── GIVEN ENTRIES

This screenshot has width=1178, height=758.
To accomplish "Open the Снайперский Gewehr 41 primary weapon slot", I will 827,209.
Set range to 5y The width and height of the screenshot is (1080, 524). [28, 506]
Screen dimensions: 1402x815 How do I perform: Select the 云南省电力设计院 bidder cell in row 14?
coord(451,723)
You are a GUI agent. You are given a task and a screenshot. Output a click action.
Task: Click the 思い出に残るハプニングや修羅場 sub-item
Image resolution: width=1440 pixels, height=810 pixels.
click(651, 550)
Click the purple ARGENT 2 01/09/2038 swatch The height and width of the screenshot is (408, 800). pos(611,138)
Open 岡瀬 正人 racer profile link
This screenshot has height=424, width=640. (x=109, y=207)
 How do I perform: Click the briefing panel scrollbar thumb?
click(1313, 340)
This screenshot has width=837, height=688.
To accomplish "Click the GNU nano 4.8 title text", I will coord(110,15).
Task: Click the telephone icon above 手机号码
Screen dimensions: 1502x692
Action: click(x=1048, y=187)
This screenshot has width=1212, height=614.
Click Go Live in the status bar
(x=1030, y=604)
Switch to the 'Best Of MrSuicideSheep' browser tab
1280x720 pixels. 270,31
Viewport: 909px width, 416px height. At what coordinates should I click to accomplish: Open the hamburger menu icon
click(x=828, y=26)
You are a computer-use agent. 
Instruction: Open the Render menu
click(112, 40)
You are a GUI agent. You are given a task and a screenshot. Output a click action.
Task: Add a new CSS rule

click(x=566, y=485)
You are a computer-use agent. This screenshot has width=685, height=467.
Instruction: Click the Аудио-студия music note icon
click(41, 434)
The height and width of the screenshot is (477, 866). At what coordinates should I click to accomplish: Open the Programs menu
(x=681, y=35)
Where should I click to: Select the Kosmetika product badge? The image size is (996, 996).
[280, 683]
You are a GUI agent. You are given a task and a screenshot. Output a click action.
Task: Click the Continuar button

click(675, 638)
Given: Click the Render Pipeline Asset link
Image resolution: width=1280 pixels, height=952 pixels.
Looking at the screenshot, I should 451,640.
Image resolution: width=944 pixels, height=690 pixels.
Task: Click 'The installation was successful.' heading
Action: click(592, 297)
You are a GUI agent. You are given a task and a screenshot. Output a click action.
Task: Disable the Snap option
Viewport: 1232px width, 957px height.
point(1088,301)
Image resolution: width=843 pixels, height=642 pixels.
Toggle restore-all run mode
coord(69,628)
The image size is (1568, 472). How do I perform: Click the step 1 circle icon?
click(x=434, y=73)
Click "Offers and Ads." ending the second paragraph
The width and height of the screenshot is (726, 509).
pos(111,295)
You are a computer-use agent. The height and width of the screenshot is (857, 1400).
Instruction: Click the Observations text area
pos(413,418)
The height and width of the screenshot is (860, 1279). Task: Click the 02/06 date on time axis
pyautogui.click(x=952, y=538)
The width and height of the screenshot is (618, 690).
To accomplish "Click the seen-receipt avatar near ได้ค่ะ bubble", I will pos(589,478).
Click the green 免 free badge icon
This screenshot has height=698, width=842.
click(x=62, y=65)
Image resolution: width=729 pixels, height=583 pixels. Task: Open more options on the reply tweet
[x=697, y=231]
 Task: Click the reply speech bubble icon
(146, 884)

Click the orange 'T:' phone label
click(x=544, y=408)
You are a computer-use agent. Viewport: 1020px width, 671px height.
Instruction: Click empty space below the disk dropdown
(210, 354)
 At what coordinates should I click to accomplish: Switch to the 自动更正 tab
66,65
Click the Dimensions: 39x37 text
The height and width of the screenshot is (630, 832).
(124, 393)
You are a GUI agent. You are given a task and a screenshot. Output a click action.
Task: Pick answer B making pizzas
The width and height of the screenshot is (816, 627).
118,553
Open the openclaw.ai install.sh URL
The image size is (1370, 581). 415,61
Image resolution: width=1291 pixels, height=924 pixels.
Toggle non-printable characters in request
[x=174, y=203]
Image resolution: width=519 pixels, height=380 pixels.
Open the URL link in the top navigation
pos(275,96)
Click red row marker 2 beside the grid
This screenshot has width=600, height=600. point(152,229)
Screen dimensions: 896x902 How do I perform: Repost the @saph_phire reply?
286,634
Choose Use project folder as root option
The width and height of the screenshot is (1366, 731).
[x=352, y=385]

────

● **PROBLEM**:
Verbatim reproduction is required for the line holding "Instruction: Click empty" and for every line after it in the records, with no other line included.

● **WORKED SOLUTION**:
Instruction: Click empty space below the disk dropdown
(210, 354)
 At what coordinates should I click to accomplish: Switch to the 自动更正 tab
66,65
Click the Dimensions: 39x37 text
The height and width of the screenshot is (630, 832).
(124, 393)
You are a GUI agent. You are given a task and a screenshot. Output a click action.
Task: Pick answer B making pizzas
The width and height of the screenshot is (816, 627).
118,553
Open the openclaw.ai install.sh URL
The image size is (1370, 581). 415,61
Image resolution: width=1291 pixels, height=924 pixels.
Toggle non-printable characters in request
[x=174, y=203]
Image resolution: width=519 pixels, height=380 pixels.
Open the URL link in the top navigation
pos(275,96)
Click red row marker 2 beside the grid
This screenshot has width=600, height=600. point(152,229)
Screen dimensions: 896x902 How do I perform: Repost the @saph_phire reply?
286,634
Choose Use project folder as root option
The width and height of the screenshot is (1366, 731).
[x=352, y=385]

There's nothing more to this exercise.